Mifepristone screenshot.

The Food and Drug Administration has made a regulatory change this week that will now make it possible for retail pharmacies to offer abortion pills. Previously, abortion pills were prescribed online and mailed to patients, to circumvent state restrictions. A judge, as early as next month, was on course to decide whether to freeze the FDA’s 2000 approval of mifepristone. But they FDA has moved forward by themselves and to loosend restrictions around mifepristone, which is taken alongside another drug misoprostol during the first 10 weeks of pregnancy.
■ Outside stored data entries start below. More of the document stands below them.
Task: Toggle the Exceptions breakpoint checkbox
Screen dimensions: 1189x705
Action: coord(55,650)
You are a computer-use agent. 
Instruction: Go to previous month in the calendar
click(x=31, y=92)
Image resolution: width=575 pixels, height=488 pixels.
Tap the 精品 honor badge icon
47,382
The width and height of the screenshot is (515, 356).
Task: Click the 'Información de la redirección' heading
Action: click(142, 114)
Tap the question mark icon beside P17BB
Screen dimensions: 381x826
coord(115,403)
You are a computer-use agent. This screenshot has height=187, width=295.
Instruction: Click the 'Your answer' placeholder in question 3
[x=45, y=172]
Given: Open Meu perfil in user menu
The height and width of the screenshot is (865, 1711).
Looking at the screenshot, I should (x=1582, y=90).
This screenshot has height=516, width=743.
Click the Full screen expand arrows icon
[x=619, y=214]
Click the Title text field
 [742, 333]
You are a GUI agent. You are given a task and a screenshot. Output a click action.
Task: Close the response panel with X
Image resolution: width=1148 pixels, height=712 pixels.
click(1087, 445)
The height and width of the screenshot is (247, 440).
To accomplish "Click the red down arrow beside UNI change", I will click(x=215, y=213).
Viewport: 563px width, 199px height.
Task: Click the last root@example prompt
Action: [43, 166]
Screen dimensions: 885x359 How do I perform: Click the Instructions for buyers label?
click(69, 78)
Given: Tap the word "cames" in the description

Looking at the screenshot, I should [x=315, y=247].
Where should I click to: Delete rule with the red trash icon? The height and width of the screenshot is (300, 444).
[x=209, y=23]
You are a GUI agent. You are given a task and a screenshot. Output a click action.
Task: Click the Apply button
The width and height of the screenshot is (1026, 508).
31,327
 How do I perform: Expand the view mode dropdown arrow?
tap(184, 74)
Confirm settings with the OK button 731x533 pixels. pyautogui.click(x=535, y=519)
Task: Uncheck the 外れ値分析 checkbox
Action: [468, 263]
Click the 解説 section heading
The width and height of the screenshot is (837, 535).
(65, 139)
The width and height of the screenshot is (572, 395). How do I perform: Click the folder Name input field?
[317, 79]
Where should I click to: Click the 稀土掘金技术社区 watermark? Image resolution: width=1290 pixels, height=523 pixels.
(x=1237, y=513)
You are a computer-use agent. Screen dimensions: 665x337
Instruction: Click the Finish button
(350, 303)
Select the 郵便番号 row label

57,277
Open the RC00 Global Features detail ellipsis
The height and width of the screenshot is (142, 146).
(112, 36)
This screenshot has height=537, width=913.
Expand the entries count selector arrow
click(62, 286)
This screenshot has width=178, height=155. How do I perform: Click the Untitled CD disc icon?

The FDA has officially removed mifepristone’s in-person dispensing requirement and is allowing it to be sold directly from pharmacies. However, pharmacies might still need to comply with the laws of the state they are located in, some of which could restrict the ability to provide such pills.

The battle over mifepristone has many fronts though, as the group Alliance Defending Freedom filed a lawsuit in November, arguing that the FDA did not properly approve mifepristone for terminating pregnancies. The lawsuit states that the FDA didn’t conduct safety studies and deemed pregnancy an “illness” in order to gain approval for mifepristone.

If successful, the lawsuit would “would effectively result in a nationwide ban on this safe, effective, common method of abortion, even in those states that have protected access,” according to Carrie Flaxman, senior director at Planned Parenthood Federation of America.